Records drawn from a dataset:
▬▬▬▬▬▬▬▬▬▬

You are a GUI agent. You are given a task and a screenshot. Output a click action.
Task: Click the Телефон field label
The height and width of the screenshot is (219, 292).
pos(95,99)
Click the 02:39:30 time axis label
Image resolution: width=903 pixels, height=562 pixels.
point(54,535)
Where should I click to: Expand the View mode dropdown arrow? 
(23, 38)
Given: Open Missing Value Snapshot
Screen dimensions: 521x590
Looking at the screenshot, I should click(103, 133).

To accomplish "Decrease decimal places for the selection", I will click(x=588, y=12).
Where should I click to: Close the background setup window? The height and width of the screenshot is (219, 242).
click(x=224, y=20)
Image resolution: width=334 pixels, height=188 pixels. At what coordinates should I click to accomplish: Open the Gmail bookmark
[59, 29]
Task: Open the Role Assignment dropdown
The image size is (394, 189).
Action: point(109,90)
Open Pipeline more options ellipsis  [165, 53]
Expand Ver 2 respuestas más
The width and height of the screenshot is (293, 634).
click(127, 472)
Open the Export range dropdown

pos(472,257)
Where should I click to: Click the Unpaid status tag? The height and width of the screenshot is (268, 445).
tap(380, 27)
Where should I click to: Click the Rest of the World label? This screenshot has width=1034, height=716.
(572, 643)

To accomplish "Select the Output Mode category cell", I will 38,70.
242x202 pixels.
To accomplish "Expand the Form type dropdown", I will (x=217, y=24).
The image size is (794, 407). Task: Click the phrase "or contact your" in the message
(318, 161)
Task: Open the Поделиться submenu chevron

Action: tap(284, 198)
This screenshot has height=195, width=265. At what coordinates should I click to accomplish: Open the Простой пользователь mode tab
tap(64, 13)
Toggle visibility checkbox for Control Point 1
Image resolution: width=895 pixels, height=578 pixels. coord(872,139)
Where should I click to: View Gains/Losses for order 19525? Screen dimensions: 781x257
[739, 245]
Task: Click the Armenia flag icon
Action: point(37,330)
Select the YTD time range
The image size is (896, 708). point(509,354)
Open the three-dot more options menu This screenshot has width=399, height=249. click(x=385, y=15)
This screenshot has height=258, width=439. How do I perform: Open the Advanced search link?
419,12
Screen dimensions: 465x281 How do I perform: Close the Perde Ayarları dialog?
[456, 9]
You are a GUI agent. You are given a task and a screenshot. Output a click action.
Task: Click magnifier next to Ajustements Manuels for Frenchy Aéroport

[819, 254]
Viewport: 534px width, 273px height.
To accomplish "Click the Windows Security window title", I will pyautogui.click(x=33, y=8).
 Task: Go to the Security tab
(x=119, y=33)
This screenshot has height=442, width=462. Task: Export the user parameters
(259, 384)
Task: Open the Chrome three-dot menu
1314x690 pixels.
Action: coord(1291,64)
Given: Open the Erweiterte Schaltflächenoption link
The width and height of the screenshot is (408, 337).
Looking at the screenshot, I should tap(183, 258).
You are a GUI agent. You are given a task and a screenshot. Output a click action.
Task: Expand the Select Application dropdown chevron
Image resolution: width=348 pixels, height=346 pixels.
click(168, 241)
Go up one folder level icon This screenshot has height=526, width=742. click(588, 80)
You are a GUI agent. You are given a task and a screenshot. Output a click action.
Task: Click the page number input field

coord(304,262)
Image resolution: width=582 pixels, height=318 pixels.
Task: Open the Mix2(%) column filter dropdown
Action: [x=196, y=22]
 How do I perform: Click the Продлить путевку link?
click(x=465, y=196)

▬▬▬▬▬▬▬▬▬▬

◆ TRY IT
Each record shown above is to be given again exactly.

◆ RESPONSE TO THE TASK
You are a GUI agent. You are given a task and a screenshot. Output a click action.
Task: Click the Телефон field label
The height and width of the screenshot is (219, 292).
pos(95,99)
Click the 02:39:30 time axis label
Image resolution: width=903 pixels, height=562 pixels.
point(54,535)
Where should I click to: Expand the View mode dropdown arrow? 
(23, 38)
Given: Open Missing Value Snapshot
Screen dimensions: 521x590
Looking at the screenshot, I should click(103, 133).

To accomplish "Decrease decimal places for the selection", I will click(x=588, y=12).
Where should I click to: Close the background setup window? The height and width of the screenshot is (219, 242).
click(x=224, y=20)
Image resolution: width=334 pixels, height=188 pixels. At what coordinates should I click to accomplish: Open the Gmail bookmark
[59, 29]
Task: Open the Role Assignment dropdown
The image size is (394, 189).
Action: point(109,90)
Open Pipeline more options ellipsis  [165, 53]
Expand Ver 2 respuestas más
The width and height of the screenshot is (293, 634).
click(127, 472)
Open the Export range dropdown

pos(472,257)
Where should I click to: Click the Unpaid status tag? The height and width of the screenshot is (268, 445).
tap(380, 27)
Where should I click to: Click the Rest of the World label? This screenshot has width=1034, height=716.
(572, 643)

To accomplish "Select the Output Mode category cell", I will 38,70.
242x202 pixels.
To accomplish "Expand the Form type dropdown", I will (x=217, y=24).
The image size is (794, 407). Task: Click the phrase "or contact your" in the message
(318, 161)
Task: Open the Поделиться submenu chevron

Action: tap(284, 198)
This screenshot has height=195, width=265. At what coordinates should I click to accomplish: Open the Простой пользователь mode tab
tap(64, 13)
Toggle visibility checkbox for Control Point 1
Image resolution: width=895 pixels, height=578 pixels. coord(872,139)
Where should I click to: View Gains/Losses for order 19525? Screen dimensions: 781x257
[739, 245]
Task: Click the Armenia flag icon
Action: point(37,330)
Select the YTD time range
The image size is (896, 708). point(509,354)
Open the three-dot more options menu This screenshot has width=399, height=249. click(x=385, y=15)
This screenshot has height=258, width=439. How do I perform: Open the Advanced search link?
419,12
Screen dimensions: 465x281 How do I perform: Close the Perde Ayarları dialog?
[456, 9]
You are a GUI agent. You are given a task and a screenshot. Output a click action.
Task: Click magnifier next to Ajustements Manuels for Frenchy Aéroport

[819, 254]
Viewport: 534px width, 273px height.
To accomplish "Click the Windows Security window title", I will pyautogui.click(x=33, y=8).
 Task: Go to the Security tab
(x=119, y=33)
This screenshot has height=442, width=462. Task: Export the user parameters
(259, 384)
Task: Open the Chrome three-dot menu
1314x690 pixels.
Action: coord(1291,64)
Given: Open the Erweiterte Schaltflächenoption link
The width and height of the screenshot is (408, 337).
Looking at the screenshot, I should tap(183, 258).
You are a GUI agent. You are given a task and a screenshot. Output a click action.
Task: Expand the Select Application dropdown chevron
Image resolution: width=348 pixels, height=346 pixels.
click(168, 241)
Go up one folder level icon This screenshot has height=526, width=742. click(588, 80)
You are a GUI agent. You are given a task and a screenshot. Output a click action.
Task: Click the page number input field

coord(304,262)
Image resolution: width=582 pixels, height=318 pixels.
Task: Open the Mix2(%) column filter dropdown
Action: [x=196, y=22]
 How do I perform: Click the Продлить путевку link?
click(x=465, y=196)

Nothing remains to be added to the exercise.